_PROBLEM DETAILS_: Nothing but the lines from the one containing "Where should I click to: Click" to the end of the material should be returned, each exactly as written.
=======
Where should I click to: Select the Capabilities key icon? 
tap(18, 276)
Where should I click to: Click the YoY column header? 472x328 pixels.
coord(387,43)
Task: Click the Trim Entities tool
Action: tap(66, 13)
=======
_RESPONSE AREA_:
Where should I click to: Click the YoY column header? 472x328 pixels.
coord(387,43)
Task: Click the Trim Entities tool
Action: tap(66, 13)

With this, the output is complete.